Saturday, April 20, 2013

Interview and Excerpt with A.J. Aalto Author of Touched




What is it about the paranormal, in particular vampires, that fascinates you so much? 

I’ve always been attracted to the dark souls, and power, and magic, especially the magic of the mind, psychic powers and mind control. Vampires embody all these things, so it’s a natural fit for me. I also love the cadence of the past, the romance of earlier times. To pick and choose my favourite things about other times, and bringing a taste of that forward and blending it with a modern setting, is a real thrill.

Do you have a special formula for creating characters' names? Do you try to match a name with a certain meaning to attributes of the character or do you search for names popular in certain time periods or regions? 

Names are something I spend a lot of time on, and I do investigate time periods and regions, yes. I like names that amuse me, names which cause other characters to react somehow. I also like names that hint at culture, background, history, or personality. For example, “Supervisory Special Agent Gary Chapel” is an FBI agent who heads up the Preternatural Crimes Unit. The first name Gary has always sounded, to me, like a man you can trust. A Gary is a serious dude, intellectual. His last name was a happy accident which was later pointed out to me by my sister. She said, “Oh, I get it. Because priests would not like vampires or other monsters, especially demons and stuff, right? And you find holy men in a chapel.” I answered, “Uh, yeah! Sure! That was TOTALLY intentional.” She didn’t buy it.  


Do you have a formula for developing characters? Like do you create a character sketch or list of attributes before you start writing or do you just let the character develop as you write? 

I let the characters show me who they are by their actions, and rarely plan things beforehand. I find too much planning hinders my ability to imagine things in my head. Appearance, perhaps, yes I can decide ahead of time what they might look like. Not always. I’ve often seen a character differently by the middle of the book and have had to go back and do minor touch-ups.

Do you ever suffer from writer’s block? How do you deal with it? 

The only way I manage to avoid writer’s block is by writing every single day and keeping my habit very steady. I’m up at 4 A.M. Monday-Friday. I work, then drive home, then write until 2:30 P.M., when I pick up my kids from school.
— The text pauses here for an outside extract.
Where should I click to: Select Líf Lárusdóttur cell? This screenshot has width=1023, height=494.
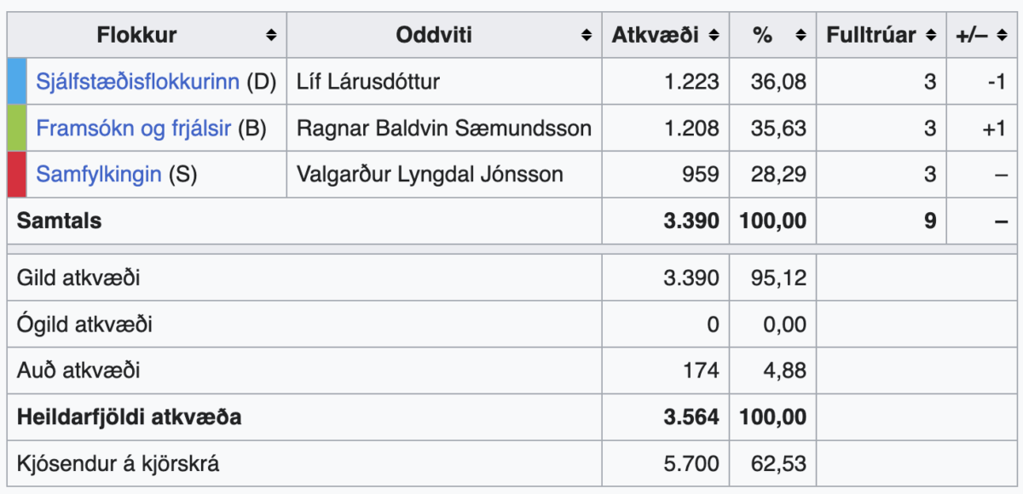point(368,83)
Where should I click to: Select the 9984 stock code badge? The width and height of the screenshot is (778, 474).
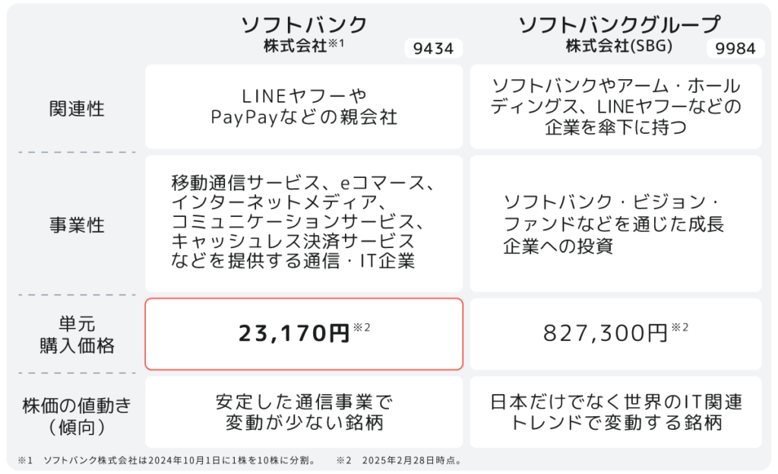(x=735, y=48)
I may edit from 3-5. If I get off this habit for any reason, it becomes a real problem. 

Do you have any weird writing quirks or rituals? 

I have colognes and perfumes that I use for olfactory cues for certain characters, and if a character smokes, I will buy their brand and keep them around to sniff. I don’t smoke, but I have been known to light one and let it sit in an ashtray beside me. I frequently light candles. I have music playlists for different characters, to help me hear their particular voice. I like the curtains closed, to block out the outside world. I do not answer the phone. I must have tea. I cannot stress that last one enough: I. Must. Have. Tea. *chuckle* 

Do you write in different genres? 

I am playing around with some SciFi with my editor, a collaboration that is going nowhere fast because Marnie Baranuik of “Touched” and “Death Rejoices” is a fussy character who insists on continuing to play with me. I am also working with Jason D. Ready on a horror anthology, and a dark fantasy steampunk series that we’re calling “Pixiegrind.” I also write erotica (not yet published, or finished) under a pen name which I’m not ready to share yet. Or maybe ever. Ha. We’ll see.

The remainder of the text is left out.